§ Page
⟨

Quote of the Month

When love and skill work together, expect a miracle. John Ruskin

Tuesday, June 9, 2020

A Titan-Type Of Tale

Tales told from generation to generation take on a life of their own.  They are embedded in familial traditions.  They are the threads binding all the members into a single woven tapestry.  Most, upon examination, are based on truth or the possibility of truth.  They are universal with respect to taking what seems to be ordinary and having it transform into something wondrous.

This shift is the power of storytelling, enveloping all who listen.  Octopus Stew (Holiday House, August 17, 2019) written and illustrated by Eric Velasquez is a story brimming with anticipation as soon as you look at the jacket and case.  Each page turn heightens the readers' awareness of something fantastical about to happen.

When Grandma saw my painting of Super Octo, she got the idea to make pulpo guisado, octopus stew---not exactly my favorite dish.

A small question asked by the boy, Ramsey, was quickly rebuffed by his determined grandmother.  Later he had to relinquish his superhero cape to accompany her to the store to purchase an octopus for the stew.  He took lots of pictures of the fish on display.  His grandmother bought the largest octopus.

As they proceeded to the cashier, Ramsey tried to tell his grandmother an important fact he located online about octopuses, using his phone.  She was not interested.  At home Grandma prepared the octopus, putting it in a pot to boil.  Ramsey avoided the entire process.

Later when Grandma came to join Ramsey in the living room, the duo heard weird sounds from the direction of the kitchen.  The noises grew louder and louder.  When Ramsey and his grandmother stood in the doorway to the kitchen, they were shocked by the sight which greeted them.  The octopus was enormous.  It was outside the pot.  It was alive!

Hiding and thinking with speed reserved for heroes, Ramsey put on his cape (and one on his perro), raced to the kitchen, held forth an object and made a loud demand to the octopus holding his grandmother.  At this point the tale takes one of two surprising twists.  Each conclusion relies on the reader's capacity for stepping into the unexpected with their eyes wide open.

As soon as the story starts, the personalities of Ramsey and Grandma are revealed through the narrative and their dialogue.  This technique, of blending text and conversation, used by author Eric Velasquez enhances the intimacy of the story for readers.  Using a mix of Spanish and English plus sound effect selections takes readers farther into the experiences of the boy and his grandparent.  Careful choice of words builds the suspense readers feel until they are faced with not one, but two, startling revelations.  Here is a passage.

Then Grandma came to sit with me while I did my
homework.  All of a sudden, strange noises started to
come from the kitchen.
Blimp, Blump, Brr, Blimp, Blump, Brr.
"Que sera eso? What could that be?" Grandma 
asked.  "Ramsey, quedate aqui.  Voy a ver. Stay here."

⟩

§ Task description
In the book review above, what dish does Grandma decide to make after seeing Ramsey's painting of Super Octo?

§ Provided data
⟨

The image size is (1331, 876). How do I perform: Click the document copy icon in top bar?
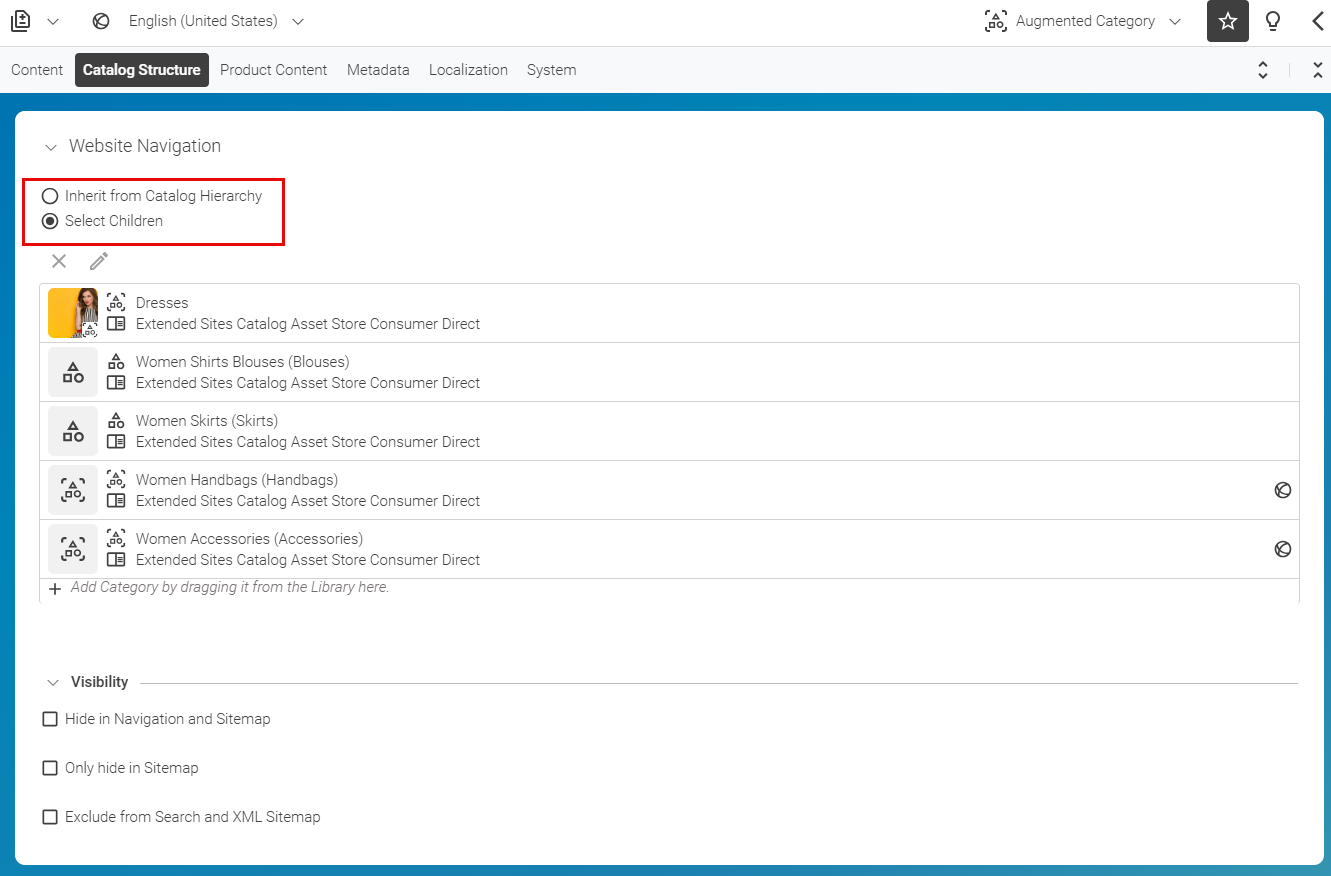coord(20,20)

⟩

§ Answer to the task
Pulpo guisado, an octopus stew.